• _EXCERPT TO READ_
= = = = = = =

Taking what you say at face value, without asking anymore questions and digging deeper that might be so. But also that means that the animal life is useless and has no purpose and is not needed.
No, because animals have a purpose and usefulness in this life, where we do need them. Their purpose is real but it is tied to this world.
There’s nothing there to progress.
That’s true but that doesn’t mean they aren’t useful in this life. Something can have meaning for us here without continuing on after death, because we will continue on after death and we are affected by animals.
I’m not quite sure where you philosophy comes from, and I’d like to know;
Scripture and Tradition and scholastic philosophy. Scripture indicates that animals were created for man: “let them have dominion over the fish of the sea, and over the birds of the air, and over the cattle, and over all the earth, and over every creeping thing that creeps upon the earth.” (Genesis 1:26) And: “The fear of you and the dread of you shall be upon every beast of the earth, and upon every bird of the air, upon everything that creeps on the ground and all the fish of the sea; into your hand they are delivered. Every moving thing that lives shall be food for you; and as I gave you the green plants, I give you everything.” (Genesis 9:2-3)
It also indicates that animal life is tied to the existence of the body: “the life of [animal] flesh is in the blood.” (Lev. 17:14) This seems to imply that as goes the blood, so goes the soul.

= = = = = = =

• _DATA RECORDS_
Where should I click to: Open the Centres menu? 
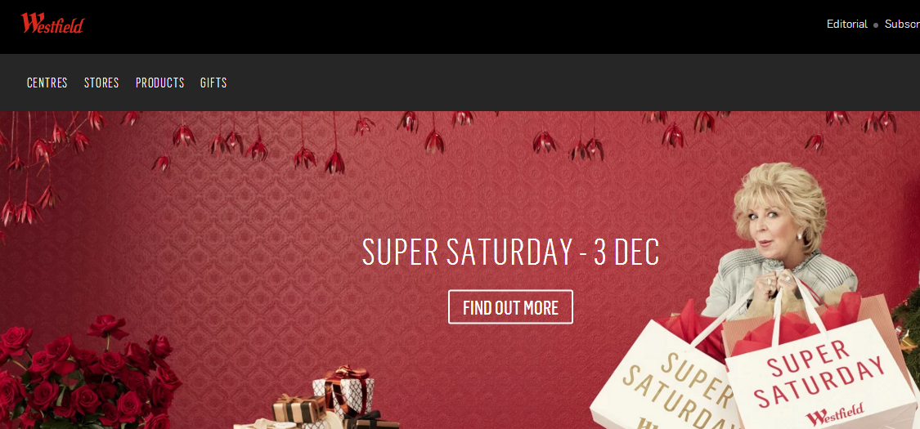click(x=47, y=83)
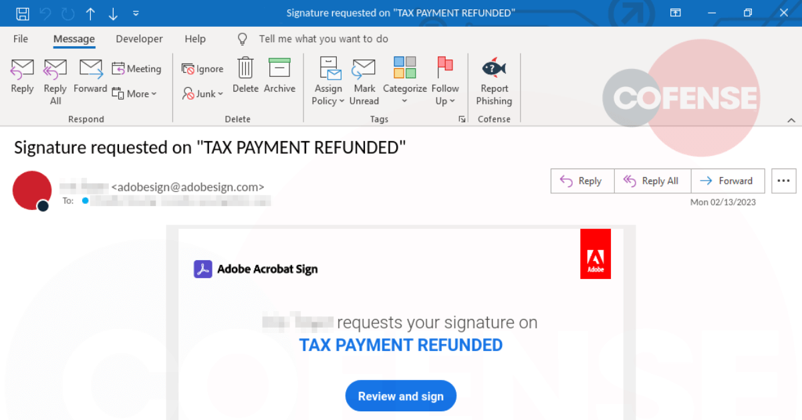Go to previous item with up arrow
The height and width of the screenshot is (420, 802).
pyautogui.click(x=90, y=13)
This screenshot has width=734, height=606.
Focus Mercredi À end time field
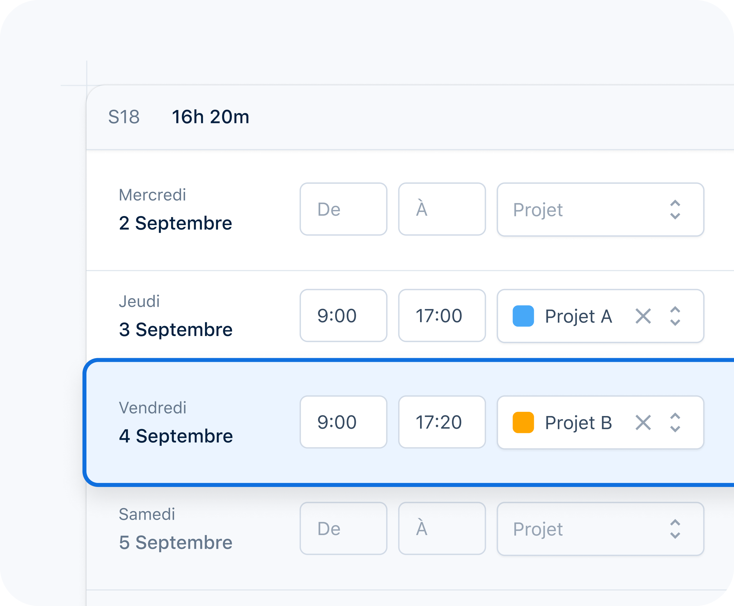(442, 209)

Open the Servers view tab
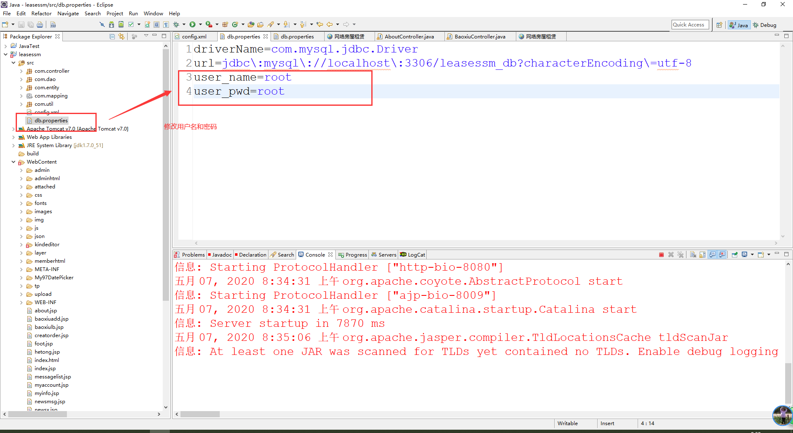click(x=384, y=255)
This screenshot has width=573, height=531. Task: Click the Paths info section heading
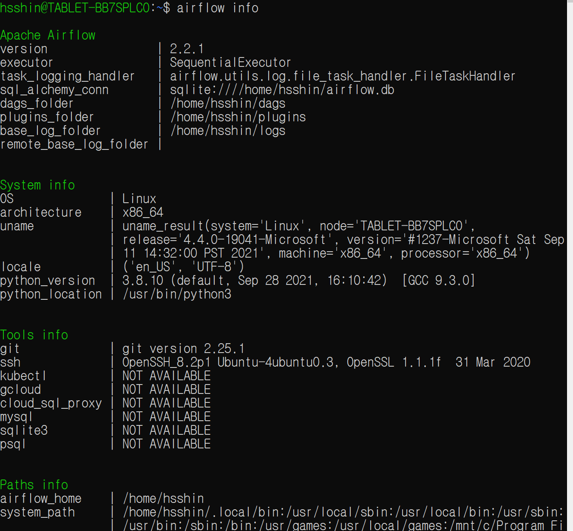click(x=34, y=485)
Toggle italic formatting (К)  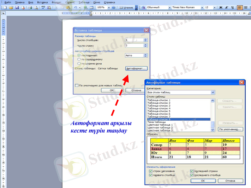[x=226, y=8]
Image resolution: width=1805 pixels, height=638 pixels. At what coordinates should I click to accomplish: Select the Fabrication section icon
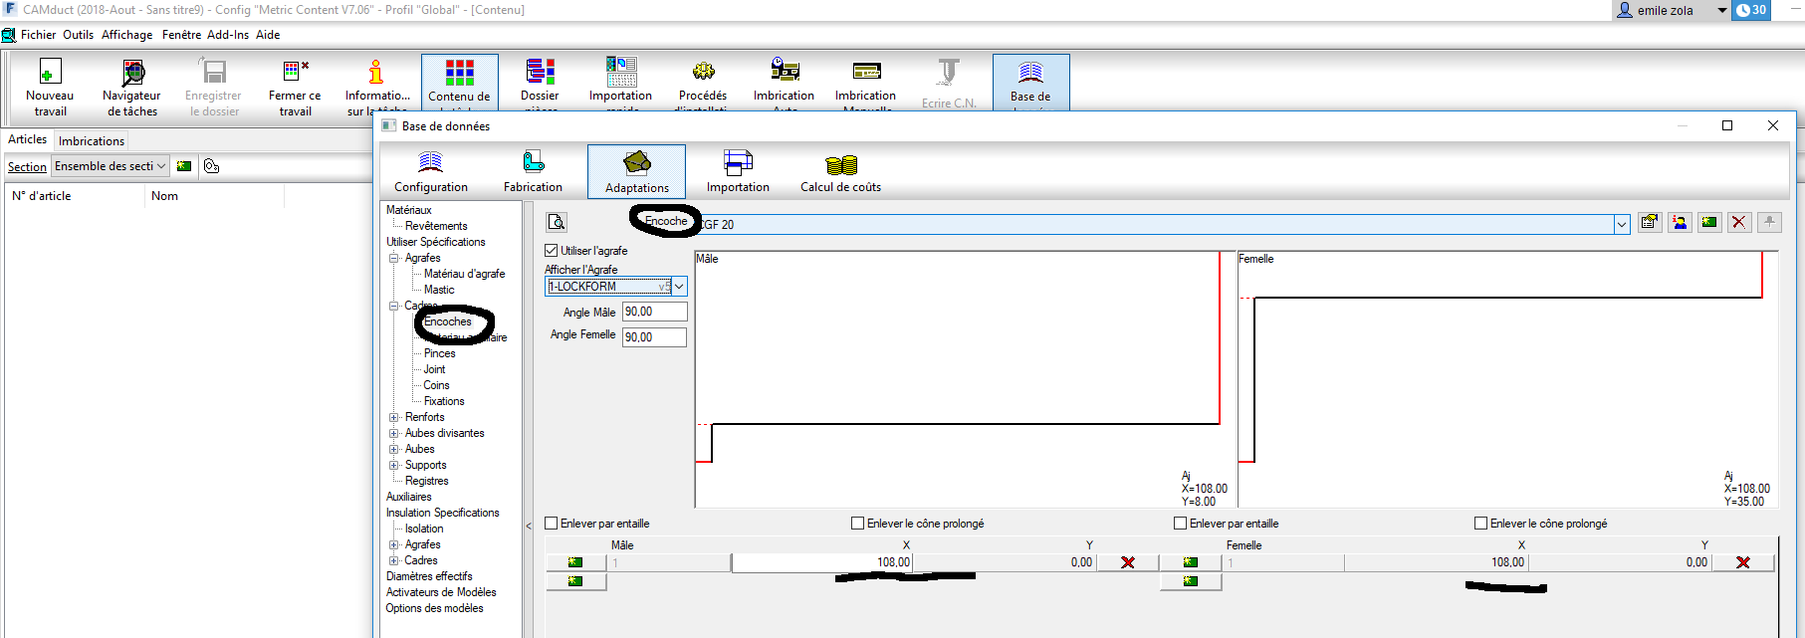(533, 163)
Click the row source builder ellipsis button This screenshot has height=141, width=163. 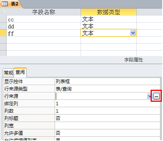pyautogui.click(x=156, y=96)
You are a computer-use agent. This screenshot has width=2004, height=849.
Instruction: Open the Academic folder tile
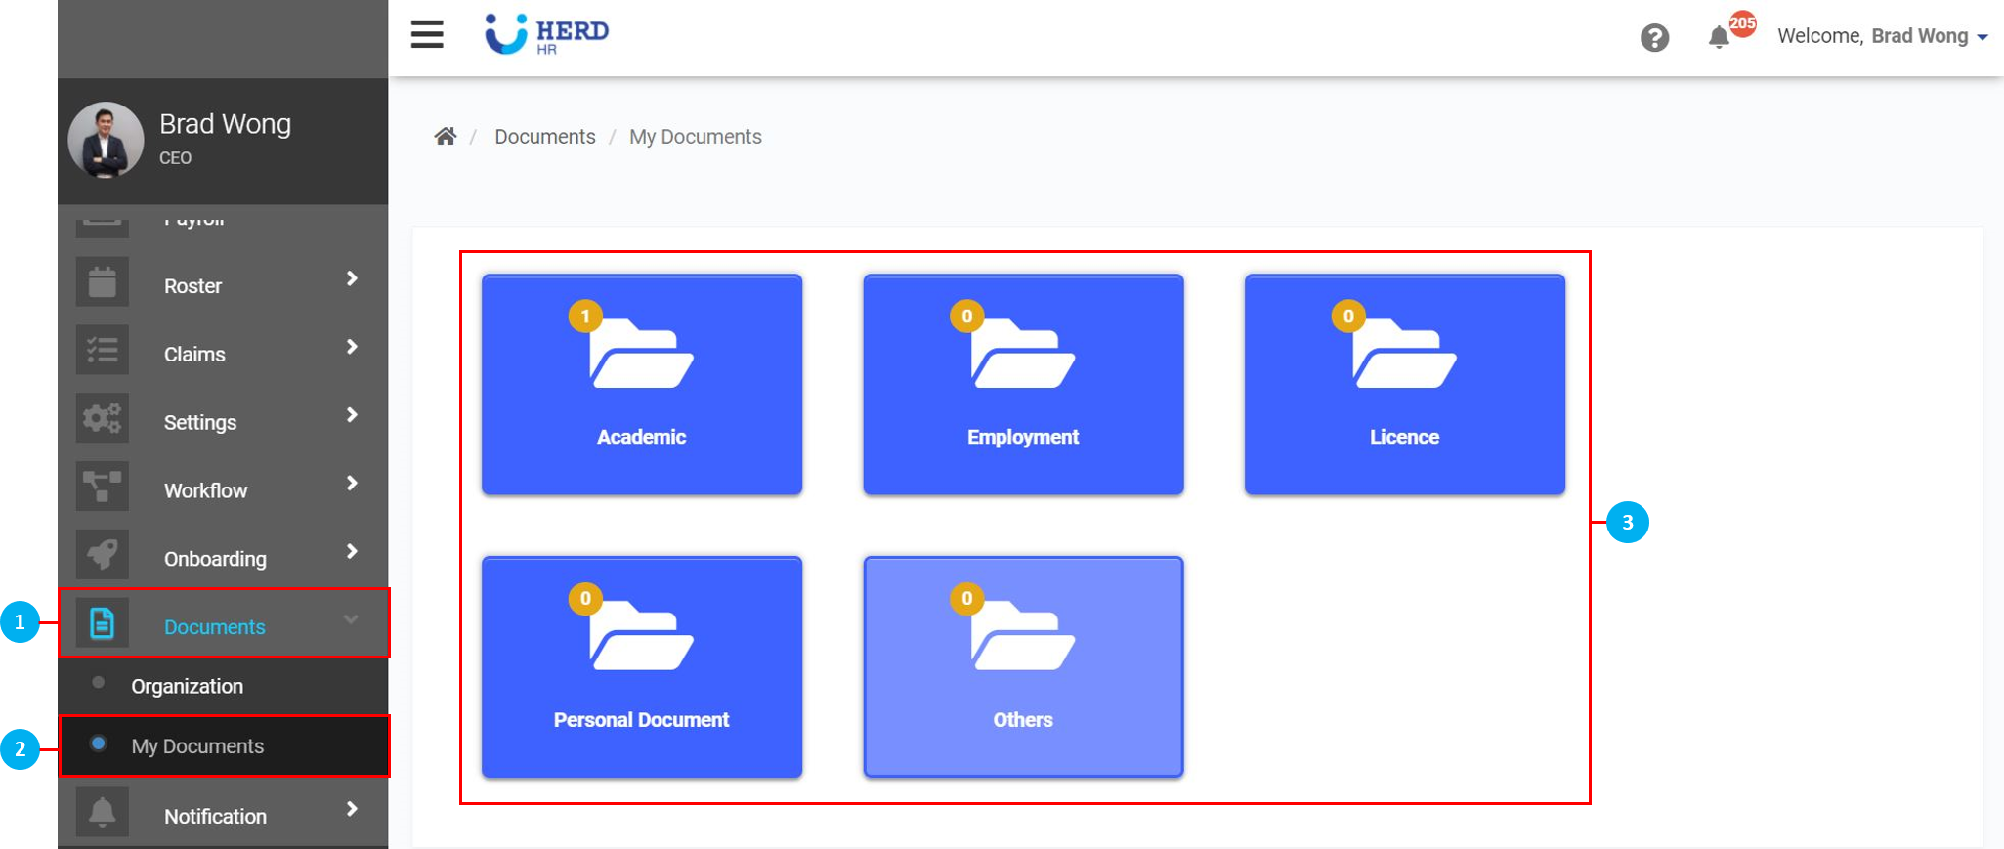point(642,385)
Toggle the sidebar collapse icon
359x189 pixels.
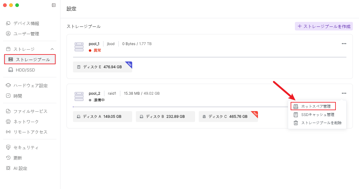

= = = = = = =

• _TASK GOAL_
Write the next part of the discussion about whether animal life goes on after death, picking up after its last sentence.

• _OUTPUT BELOW_
St. John Damascene said: “All [animals], indeed, are for the seasonable use of man: but of them some are for food, such as stags, sheep, deer, and such like: others for service such as camels, oxen, horses, asses, and such like: and others for enjoyment, such as apes, and among birds, jays and parrots, and such like.” (Exposition of the Orthodox Faith Book 2)
From logic I think we can learn that animal souls don’t continue after death, as I think St. Thomas Aquinas shows: “no operation of the sensitive part of the soul can be performed without the body. In the souls of brute animals, however, there is no operation superior to those of the sensitive part, since they neither understand nor reason. This is evident from the fact that all animals of the same species operate in the same way, as though moved by nature and not as operating by art; every swallow builds its nest and every spider spins its web, in the same manner. The souls of brutes, then, are incapable of any operation that does not involve the body. Now, since every substance is possessed of some operation, the soul of a brute animal will be unable to exist apart from its body; so that it perishes along with the body.” (Summa Contra Gentiles Book II Chapter 82)
but I have read that other beings in the spiritual worlds emmanate through the animal life to gain experience. The whole point of life is to gain experience. And do some kind of work.
I don’t think that idea has any foundation in Catholic teaching.